__What to do__
Rewrite the items below from the line containing "Presentatie 5. 2024" through the end of the items, changing "Raadsbesluit" to "Raadsvoorstel" and leaving everything else unchanged.

__Rows__
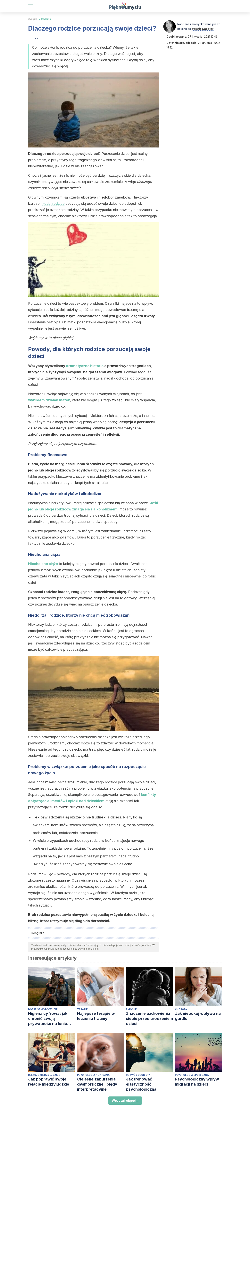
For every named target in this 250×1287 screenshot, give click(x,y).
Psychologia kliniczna (93, 1074)
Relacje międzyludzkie (44, 1074)
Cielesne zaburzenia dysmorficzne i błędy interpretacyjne (97, 1084)
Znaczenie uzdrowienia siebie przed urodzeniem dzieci (149, 1018)
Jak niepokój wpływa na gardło (198, 1016)
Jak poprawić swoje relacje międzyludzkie (48, 1082)
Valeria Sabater (202, 28)
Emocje (131, 1009)
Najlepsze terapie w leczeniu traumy (96, 1016)
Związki (33, 19)
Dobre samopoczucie (43, 1009)
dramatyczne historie (85, 366)
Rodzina (46, 19)
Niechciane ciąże (43, 564)
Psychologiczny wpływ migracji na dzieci (197, 1082)
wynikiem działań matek (49, 400)
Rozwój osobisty (138, 1074)
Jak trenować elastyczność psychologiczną (141, 1084)
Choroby (181, 1009)
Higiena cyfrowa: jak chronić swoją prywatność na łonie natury (47, 1018)
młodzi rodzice (52, 203)
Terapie (82, 1009)
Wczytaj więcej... (125, 1101)
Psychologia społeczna (192, 1074)
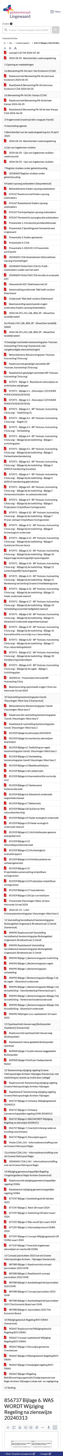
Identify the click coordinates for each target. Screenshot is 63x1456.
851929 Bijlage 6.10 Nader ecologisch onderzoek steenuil (26, 825)
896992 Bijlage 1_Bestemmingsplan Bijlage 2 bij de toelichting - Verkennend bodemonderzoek (31, 997)
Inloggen (44, 1453)
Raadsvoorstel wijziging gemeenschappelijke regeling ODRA (30, 1182)
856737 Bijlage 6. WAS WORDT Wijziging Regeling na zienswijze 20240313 (28, 1120)
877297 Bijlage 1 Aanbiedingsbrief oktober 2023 (29, 1200)
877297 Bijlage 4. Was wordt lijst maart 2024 (32, 1221)
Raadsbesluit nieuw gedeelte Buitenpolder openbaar (28, 1043)
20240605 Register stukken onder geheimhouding (24, 175)
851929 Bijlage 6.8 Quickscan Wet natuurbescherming (24, 810)
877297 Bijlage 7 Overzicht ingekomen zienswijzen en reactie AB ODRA (27, 1247)
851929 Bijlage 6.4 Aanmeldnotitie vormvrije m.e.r (30, 778)
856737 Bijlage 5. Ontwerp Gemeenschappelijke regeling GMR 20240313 (28, 1111)
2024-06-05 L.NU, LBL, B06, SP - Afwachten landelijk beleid (29, 314)
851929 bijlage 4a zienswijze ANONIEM (30, 732)
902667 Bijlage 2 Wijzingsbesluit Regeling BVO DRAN (31, 1357)
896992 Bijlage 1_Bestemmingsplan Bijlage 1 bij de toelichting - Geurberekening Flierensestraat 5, (31, 988)
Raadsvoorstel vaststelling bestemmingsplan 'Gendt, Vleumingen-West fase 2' (30, 716)
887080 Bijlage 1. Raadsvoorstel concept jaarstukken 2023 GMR (28, 1266)
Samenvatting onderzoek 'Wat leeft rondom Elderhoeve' (29, 291)
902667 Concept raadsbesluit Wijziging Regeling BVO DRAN (27, 1339)
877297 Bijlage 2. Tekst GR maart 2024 (29, 1207)
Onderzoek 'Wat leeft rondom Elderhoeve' (31, 298)
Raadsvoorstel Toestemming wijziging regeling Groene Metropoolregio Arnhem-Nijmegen (30, 1084)
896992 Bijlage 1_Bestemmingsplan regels (31, 963)
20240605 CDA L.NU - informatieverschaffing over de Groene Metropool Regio (30, 1163)
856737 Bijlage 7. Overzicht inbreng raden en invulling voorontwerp (30, 1129)
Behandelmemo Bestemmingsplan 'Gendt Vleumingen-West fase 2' (28, 707)
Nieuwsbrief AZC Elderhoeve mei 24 (28, 284)
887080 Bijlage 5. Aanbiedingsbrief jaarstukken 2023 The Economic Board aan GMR (31, 1302)
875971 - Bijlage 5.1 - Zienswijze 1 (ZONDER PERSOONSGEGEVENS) (30, 392)
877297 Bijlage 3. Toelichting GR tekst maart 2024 (29, 1214)
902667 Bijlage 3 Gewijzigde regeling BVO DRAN (28, 1366)
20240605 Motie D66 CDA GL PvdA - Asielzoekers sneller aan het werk (26, 268)
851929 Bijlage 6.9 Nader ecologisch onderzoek (34, 817)
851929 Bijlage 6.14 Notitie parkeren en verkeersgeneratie (27, 861)
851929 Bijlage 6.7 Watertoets (25, 803)
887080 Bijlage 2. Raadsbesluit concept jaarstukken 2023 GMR (27, 1275)
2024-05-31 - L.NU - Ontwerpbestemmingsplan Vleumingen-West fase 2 (31, 911)
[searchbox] (26, 30)
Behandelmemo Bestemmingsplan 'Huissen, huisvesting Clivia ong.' (29, 356)
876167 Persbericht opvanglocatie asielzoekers (34, 217)
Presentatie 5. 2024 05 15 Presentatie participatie (26, 249)
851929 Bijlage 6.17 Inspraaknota (26, 890)
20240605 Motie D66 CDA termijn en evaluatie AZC (31, 277)
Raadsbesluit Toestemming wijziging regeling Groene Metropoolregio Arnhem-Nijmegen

__Result of the task__
Presentatie 5. 2024 05 15 Presentatie participatie (26, 249)
851929 Bijlage 6.17 Inspraaknota (26, 890)
20240605 Motie D66 CDA termijn en evaluatie AZC (31, 277)
Raadsvoorstel Toestemming wijziging regeling Groene Metropoolregio Arnhem-Nijmegen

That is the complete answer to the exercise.